Monday, February 4, 2013

The first morning of the first day of the rest of my life

At least, that's what it feels like. Today, for the first time this year, my four-year-old went back to kinder. Today, for the first time ever, my six- and nine-year-olds went to before care at school. Which means that today, everyone else left the house at 7.25 in the morning. My husband took the big girls to school, dropped the little one at kinder, and headed off to work – and I didn't have to pick anyone up until 1.30!

This will be our pattern several days a week, which means that this week, for the first time in nine and a half years, I will have many, many hours to study and write.

Nobody will ask me for a story, or a game, or a visit to the park. It will just be me, sitting alone with a book and a pen, quietly reading for hours. After nine and a half years of nappies and washing and dishes and little toys, and the questions and requests and repetitions of little children, the morning was shocking in its emptiness.

Time luxuriated before me, lolling on my kitchen table and teasing me from my books. Time seductively whispered that I could stretch and yawn and scratch myself. This week, my day won't be broken into the six minute units of lawyers and parents of young children. I can plan in blocks of an hour or even two. Time awaits me.

There was housework, but I didn't do it. There were dishes in the sink, but they were left to sit. The time was for reading and writing, and nothing else. If one can describe an activity that gives one great pleasure as work then, after a decade home with kids, this morning I went back to work.

Usually, when I'm not looking after kids, I run like a bull at a gate. I rush around and get things done and write something quick; I don't want to waste the opportunity. But by 9.30 this morning, I'd read a scholarly article and a government report and taken notes. My eyes and brain were getting fuzzy. I realised that if I'm going to spend the next five years researching and writing a thesis, I might just have to pace myself. And I also realised that tomorrow and the next day I get to do this all over again. My time is not perhaps quite so precious as it has been up until now; for the first time in a decade, I really do have enough.

I thought about how to rest for a while. Should I take five minutes and make myself a hot drink? Should I take ten and go for a stroll around the block? I was feeling creaky, and time kept murmuring that it would wait for me. So with a great sense of decadence, I performed a yoga routine. I bent and stretched and gloated for an hour, because finally I have time. The sheer luxury of so much overwhelms me.

The next book is waiting to be read, but I stole a few more minutes to write this post. As I made notes in my empty house and thought about today, I began to wonder about tomorrow. As I pondered, a tiny voice whispered,

After all these years with young children in the house, is it possible you will feel a bit lonely?

Perish the thought!


  1. Please tell the blog audience what you are studying...

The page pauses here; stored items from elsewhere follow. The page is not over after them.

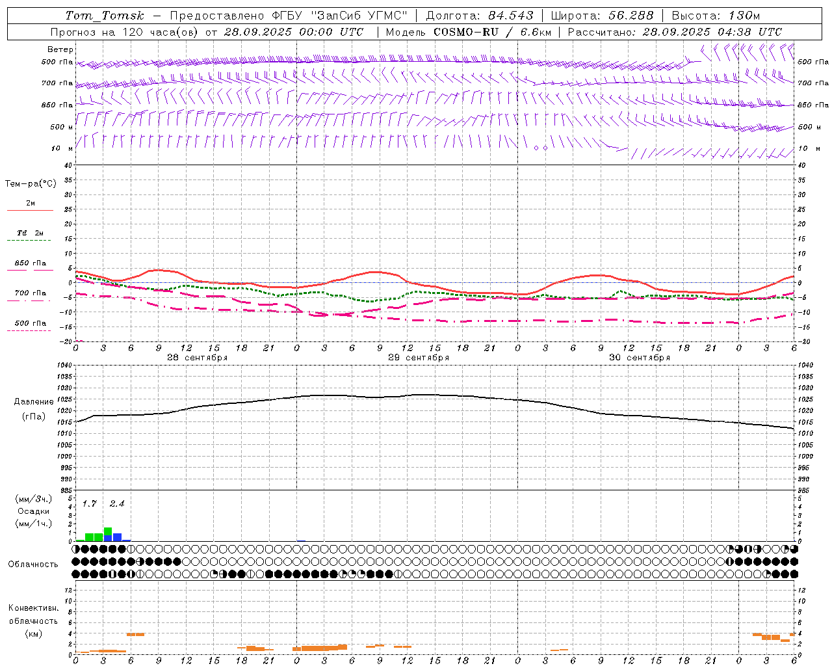Click the 700 гПа temperature legend entry
The image size is (832, 666).
click(30, 293)
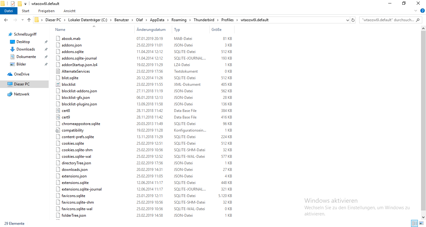Open the help question mark icon
Image resolution: width=426 pixels, height=227 pixels.
click(422, 11)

    1. Sure - I'm investigating the preventive health benefits of friendships between children and adults. You know, that neighbour who always had room for you at the kichen table, or your mother's friend who became your friend too, and how those relationships have far reaching health benefits. Very early stages, so the topic may shift. But it wasn't meant to be a mystery, sorry about that.

  2. I haven't come by for a bit and it's so nice to read through some of your posts again! Your research noted above sounds fascinating....One of those things where the narrative tells us that of course there are benefits but the research hasn't really been done on it. Great to see you again :)

    1. Thanks Marilyn - I think it was Brene Brown who said that all good sociology is like an a-ha experience: you describe something familiar, and everyone goes, oh! of course! - but the act of describing it can be very helpful especially in identifying deficits.